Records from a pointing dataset
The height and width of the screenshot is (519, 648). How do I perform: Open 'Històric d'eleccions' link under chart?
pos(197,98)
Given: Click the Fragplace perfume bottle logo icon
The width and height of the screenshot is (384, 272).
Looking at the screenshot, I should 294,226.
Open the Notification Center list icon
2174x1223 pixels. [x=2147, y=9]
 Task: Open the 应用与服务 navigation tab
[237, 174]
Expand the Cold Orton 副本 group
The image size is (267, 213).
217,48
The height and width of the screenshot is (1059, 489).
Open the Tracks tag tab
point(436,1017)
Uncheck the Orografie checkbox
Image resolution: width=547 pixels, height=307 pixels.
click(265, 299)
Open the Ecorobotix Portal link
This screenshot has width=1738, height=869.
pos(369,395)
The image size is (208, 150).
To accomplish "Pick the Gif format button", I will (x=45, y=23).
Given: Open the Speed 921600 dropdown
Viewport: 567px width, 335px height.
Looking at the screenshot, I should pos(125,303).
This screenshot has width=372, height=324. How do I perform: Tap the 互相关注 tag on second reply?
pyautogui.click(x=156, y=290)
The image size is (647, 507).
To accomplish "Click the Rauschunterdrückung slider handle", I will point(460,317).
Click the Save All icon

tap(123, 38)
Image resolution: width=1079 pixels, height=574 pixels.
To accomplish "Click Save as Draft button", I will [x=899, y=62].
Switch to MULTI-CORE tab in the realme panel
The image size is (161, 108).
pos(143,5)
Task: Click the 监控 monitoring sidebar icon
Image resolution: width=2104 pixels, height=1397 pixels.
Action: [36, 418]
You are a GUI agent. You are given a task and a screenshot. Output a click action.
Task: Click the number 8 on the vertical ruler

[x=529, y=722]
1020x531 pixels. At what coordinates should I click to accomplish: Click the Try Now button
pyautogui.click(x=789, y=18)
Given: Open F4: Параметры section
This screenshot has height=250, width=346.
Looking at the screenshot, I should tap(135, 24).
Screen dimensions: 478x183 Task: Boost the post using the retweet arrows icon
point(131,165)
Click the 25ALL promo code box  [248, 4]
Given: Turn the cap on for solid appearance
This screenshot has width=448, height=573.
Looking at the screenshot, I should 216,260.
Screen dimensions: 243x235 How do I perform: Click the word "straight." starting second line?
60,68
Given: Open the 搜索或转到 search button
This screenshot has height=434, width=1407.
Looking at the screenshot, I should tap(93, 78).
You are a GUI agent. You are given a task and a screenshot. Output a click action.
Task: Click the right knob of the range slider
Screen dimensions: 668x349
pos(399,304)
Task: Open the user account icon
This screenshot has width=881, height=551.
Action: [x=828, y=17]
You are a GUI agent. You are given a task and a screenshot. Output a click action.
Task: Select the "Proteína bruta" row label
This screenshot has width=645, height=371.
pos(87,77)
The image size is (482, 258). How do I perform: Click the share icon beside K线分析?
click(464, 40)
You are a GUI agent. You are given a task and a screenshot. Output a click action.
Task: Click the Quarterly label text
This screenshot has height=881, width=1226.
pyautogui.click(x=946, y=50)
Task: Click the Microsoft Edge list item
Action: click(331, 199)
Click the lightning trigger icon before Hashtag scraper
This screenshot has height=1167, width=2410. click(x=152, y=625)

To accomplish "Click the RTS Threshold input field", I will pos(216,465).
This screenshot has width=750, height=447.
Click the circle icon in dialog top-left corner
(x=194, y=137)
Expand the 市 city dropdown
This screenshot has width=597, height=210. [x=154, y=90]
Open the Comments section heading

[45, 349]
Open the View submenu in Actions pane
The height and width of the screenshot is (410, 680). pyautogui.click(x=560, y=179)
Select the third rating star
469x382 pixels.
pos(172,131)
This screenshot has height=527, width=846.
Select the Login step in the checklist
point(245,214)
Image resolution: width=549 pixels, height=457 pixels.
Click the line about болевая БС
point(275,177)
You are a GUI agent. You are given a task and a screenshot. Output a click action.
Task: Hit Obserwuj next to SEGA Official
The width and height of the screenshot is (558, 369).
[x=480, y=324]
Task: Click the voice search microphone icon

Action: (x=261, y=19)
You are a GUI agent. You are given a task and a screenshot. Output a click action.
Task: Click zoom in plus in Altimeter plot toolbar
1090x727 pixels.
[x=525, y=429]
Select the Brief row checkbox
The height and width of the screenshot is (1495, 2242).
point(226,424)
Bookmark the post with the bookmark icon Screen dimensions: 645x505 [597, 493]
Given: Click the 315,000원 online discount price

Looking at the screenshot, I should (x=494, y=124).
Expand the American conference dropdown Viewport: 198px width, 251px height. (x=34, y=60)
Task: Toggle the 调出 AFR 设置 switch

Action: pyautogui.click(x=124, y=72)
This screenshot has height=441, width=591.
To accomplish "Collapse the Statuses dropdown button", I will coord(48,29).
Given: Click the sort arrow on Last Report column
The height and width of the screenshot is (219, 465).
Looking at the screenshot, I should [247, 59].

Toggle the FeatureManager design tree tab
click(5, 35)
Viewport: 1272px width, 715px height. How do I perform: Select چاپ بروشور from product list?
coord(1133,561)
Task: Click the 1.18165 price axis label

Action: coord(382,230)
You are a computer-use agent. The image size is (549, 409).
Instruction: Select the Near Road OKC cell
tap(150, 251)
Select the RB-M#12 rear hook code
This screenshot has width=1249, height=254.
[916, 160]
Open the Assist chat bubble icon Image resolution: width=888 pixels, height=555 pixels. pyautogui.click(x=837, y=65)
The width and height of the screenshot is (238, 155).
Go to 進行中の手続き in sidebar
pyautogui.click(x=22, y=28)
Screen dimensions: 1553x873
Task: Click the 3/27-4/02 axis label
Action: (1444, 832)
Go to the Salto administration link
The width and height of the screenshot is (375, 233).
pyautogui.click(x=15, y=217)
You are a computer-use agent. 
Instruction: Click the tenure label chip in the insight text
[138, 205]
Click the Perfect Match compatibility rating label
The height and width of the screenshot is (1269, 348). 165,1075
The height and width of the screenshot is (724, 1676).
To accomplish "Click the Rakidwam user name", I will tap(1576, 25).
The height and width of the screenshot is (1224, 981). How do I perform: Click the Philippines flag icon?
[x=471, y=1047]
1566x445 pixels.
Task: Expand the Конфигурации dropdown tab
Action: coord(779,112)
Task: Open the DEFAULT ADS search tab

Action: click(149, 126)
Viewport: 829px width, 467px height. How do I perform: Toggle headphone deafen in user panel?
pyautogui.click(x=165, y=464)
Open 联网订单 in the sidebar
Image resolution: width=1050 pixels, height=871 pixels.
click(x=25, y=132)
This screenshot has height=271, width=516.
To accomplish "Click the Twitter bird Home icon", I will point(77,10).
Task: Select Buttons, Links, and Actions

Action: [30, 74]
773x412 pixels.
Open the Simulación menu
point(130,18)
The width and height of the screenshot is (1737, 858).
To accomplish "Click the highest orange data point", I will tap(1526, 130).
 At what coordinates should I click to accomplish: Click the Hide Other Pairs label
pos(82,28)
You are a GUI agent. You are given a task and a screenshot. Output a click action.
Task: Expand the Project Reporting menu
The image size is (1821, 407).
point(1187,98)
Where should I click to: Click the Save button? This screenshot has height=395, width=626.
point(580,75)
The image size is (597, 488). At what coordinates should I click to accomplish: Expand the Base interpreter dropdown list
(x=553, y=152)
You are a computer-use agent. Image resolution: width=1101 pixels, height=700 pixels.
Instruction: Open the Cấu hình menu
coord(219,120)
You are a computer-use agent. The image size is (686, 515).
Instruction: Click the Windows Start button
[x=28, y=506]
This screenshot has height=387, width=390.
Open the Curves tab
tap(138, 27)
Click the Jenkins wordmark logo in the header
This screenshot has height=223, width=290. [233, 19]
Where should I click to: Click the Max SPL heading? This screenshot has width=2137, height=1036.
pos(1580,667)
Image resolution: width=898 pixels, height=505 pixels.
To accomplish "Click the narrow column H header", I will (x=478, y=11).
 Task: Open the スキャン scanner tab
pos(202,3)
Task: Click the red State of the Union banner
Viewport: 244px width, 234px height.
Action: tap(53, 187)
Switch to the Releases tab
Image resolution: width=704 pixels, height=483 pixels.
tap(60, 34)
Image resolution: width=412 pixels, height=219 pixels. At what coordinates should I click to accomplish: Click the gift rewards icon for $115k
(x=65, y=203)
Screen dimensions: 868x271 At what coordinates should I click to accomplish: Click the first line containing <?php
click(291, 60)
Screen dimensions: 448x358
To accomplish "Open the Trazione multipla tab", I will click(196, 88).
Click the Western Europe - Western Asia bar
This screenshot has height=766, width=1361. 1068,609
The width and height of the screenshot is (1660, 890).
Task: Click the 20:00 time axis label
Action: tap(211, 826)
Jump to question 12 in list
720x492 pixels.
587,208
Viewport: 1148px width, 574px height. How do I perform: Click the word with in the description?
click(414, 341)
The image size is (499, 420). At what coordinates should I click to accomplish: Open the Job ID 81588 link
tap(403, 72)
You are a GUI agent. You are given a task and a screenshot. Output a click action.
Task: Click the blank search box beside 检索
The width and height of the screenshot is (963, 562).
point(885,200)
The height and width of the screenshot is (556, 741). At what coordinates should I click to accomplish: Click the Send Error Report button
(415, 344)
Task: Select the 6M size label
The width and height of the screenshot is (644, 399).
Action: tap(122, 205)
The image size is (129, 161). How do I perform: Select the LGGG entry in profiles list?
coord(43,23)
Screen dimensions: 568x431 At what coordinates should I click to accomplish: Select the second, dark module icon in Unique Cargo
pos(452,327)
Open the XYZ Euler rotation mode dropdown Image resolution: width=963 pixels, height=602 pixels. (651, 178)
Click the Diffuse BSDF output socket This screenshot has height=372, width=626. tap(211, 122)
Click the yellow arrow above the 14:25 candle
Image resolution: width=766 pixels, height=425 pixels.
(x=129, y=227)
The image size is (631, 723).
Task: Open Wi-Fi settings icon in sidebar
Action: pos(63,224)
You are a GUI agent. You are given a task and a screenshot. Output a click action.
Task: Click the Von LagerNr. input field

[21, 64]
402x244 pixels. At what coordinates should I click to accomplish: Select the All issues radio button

# GIVEN PROBLEM
Arrange the stretch of the data above, from its beginning through the line containing "2174x1223 pixels. [x=2147, y=9]", as a Markdown table with the columns "No." and "Text", numbering each line and omitting blank lines.

# EXERCISE OUTPUT
| No. | Text |
|---|---|
| 1 | The height and width of the screenshot is (519, 648). How do I perform: Open 'Històric d'eleccions' link under chart? |
| 2 | pos(197,98) |
| 3 | Given: Click the Fragplace perfume bottle logo icon |
| 4 | The width and height of the screenshot is (384, 272). |
| 5 | Looking at the screenshot, I should 294,226. |
| 6 | Open the Notification Center list icon |
| 7 | 2174x1223 pixels. [x=2147, y=9] |